ТО ЖЕ САМОЕ СЛЕДУЕТ И ИЗ ПРИРОДЫ ПРЕДМЕТА

Для лучшего прояснения этого (так как именно относительно таких вопросов они обычно любят как можно больше накручивать бахромы), я, конечно, решил предложить добавить к предмету науки еще несколько условий, чтобы заставить вышеобозначенных людей услышать голос Аристотеля вместе с нами. Ибо если, во-первых, предметом науки должно быть сущее, поскольку не-сущее непознаваемо, ясно, что большая и лучшая часть философов не считает и не называет природное (поскольку оно движимо и непостоянно) истинным сущим и вообще существующим. А то, что постоянно существует и пребывает, и называется «существующим» и «пребывающим» – это природа. Если, во-вторых, предмет должен быть познаваемым, поскольку бессмысленно стремиться к познанию того, что невозможно познать, ясно, что наиболее познаваемым (даже если оно и не познается [актуально]) является наиболее истинное и постоянное сущее. Таковое не есть ни что природное, но сама природа.

Если, в-третьих, предметом науки должно быть интеллигибельное, поскольку чувственное, воображаемое и предполагаемое дают лишь ощущения, мнения и вымыслы, то интеллигибельное, разумеется, не является чем-то природным. Наоборот, ясно, что интеллигибельное природное есть не что иное, как сама природа, и именно она, в конце концов, есть то интеллигибельное, которое выделяется из природного.

Если, в-четвертых, предметом науки должно быть универсальное, поскольку наука невозможна о частных вещах, то, конечно, то, что присутствует во всем, подтверждается во всем и что может быть истинно сказано обо всем, – есть не что иное, как природа.
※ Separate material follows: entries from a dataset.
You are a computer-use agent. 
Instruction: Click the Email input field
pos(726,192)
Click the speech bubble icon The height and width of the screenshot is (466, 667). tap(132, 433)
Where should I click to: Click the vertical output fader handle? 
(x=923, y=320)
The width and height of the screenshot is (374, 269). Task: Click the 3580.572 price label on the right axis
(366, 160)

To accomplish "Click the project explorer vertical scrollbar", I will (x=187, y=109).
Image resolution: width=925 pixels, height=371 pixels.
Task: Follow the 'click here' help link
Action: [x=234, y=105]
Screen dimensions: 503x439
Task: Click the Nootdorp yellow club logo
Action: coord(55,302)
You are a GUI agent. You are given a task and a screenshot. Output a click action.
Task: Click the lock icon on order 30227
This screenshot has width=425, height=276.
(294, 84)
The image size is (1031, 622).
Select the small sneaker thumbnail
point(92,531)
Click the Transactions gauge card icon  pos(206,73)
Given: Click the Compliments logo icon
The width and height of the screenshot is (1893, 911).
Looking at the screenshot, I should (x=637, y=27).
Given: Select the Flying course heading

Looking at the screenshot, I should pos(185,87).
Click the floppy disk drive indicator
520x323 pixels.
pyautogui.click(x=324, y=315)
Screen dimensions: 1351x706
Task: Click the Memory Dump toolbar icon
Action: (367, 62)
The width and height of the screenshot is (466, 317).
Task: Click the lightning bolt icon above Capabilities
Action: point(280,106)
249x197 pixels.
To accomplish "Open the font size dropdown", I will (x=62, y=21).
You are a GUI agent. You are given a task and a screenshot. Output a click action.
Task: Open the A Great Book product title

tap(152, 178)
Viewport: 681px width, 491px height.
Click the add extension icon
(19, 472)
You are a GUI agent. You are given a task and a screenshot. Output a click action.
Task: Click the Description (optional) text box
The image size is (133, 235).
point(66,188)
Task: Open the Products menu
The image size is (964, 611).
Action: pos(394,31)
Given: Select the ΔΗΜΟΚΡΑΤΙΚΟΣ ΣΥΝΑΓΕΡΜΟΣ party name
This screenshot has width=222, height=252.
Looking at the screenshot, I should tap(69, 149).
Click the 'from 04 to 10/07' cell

Поэтому природа повсюду является предметом исследования: либо через универсальное, что ведет к ее познанию, поскольку она может быть предметом науки там, где она повсюду проявляет себя в совершенном порядке; либо через частное, что относится к описательным сочинениям такого рода – как, например, в сочинениях по метеорологии, в сочинениях о животных, о растениях и тому подобном; а также там, где неупорядоченность отчасти составляет трудность, которая смущает ум познающего. Поэтому Аристотель, скромно отзываясь о своем исследовании о душе, причисляет его к описательным сочинениям о природе.

Если, в-пятых, требуется, чтобы сам [предмет науки] стал известен во всех частях искусства исследования, или, по крайней мере, чтобы он подвергся исследованию, то очевидно, что он подтверждается и познается в своем конечном виде как в целом умозрении, так и во всех его частях, какими бы они ни были и какой бы природы ни оказались. Говорю – в конечном виде и объективно, потому что в любом искусстве мы постигаем два рода оснований (subjectionem). Ибо есть то, что соответствует той материи, а именно то, что подлежит (subjicitur) действию [мастера], за пределы чего действие мастера не распространяется, как, например, камень, дерево или медь, или то, что является общим для всех этих материалов в искусстве ваяния: то, что подчинено как всем, так и каждому отдельному действию. Есть также то, что в конечном виде соответствует искусству, а именно то, что подлежит действию словно его цель, за пределы которого оно не распространяется: например, в искусстве ваяния это статуя, к которой направлены все дело, и все его акты, и каждый отдельный его акт. Здесь один предмет намерения26 не является единым в материальном смысле, а, напротив, множественен сообразно множеству своих частей. Разве только кто-либо под «природным» (naturale) будет понимать не то, что обозначает составное из природы как материи и природы как формы, или саму природу как нечто существующее, но то, что обозначает область науки или научного описания (historiae), которая, в свою очередь делится на божественное, математическое, магическое, логическое, моральное и природное. Ибо предмет [науки] прямо и явно относится ко всей физике и к каждой ее части: ведь тот предмет, который есть в конечном смысле и предмет намерения науки, обыкновенно называется объектом (objectum) и тем, что, как говорят, «созерцается объективно» – конечно, и есть сама природа, как ясно показывает сам Аристотель, который, приводя повсюду основания для своих трактовок, говорит: «Поскольку наука – это наука о природе, а рассмотрение того, что косвенно связано с природой (circa naturam) приводит, по-видимому, к описанию (historiam) природы – наш метод посвящен [самой] природе»27.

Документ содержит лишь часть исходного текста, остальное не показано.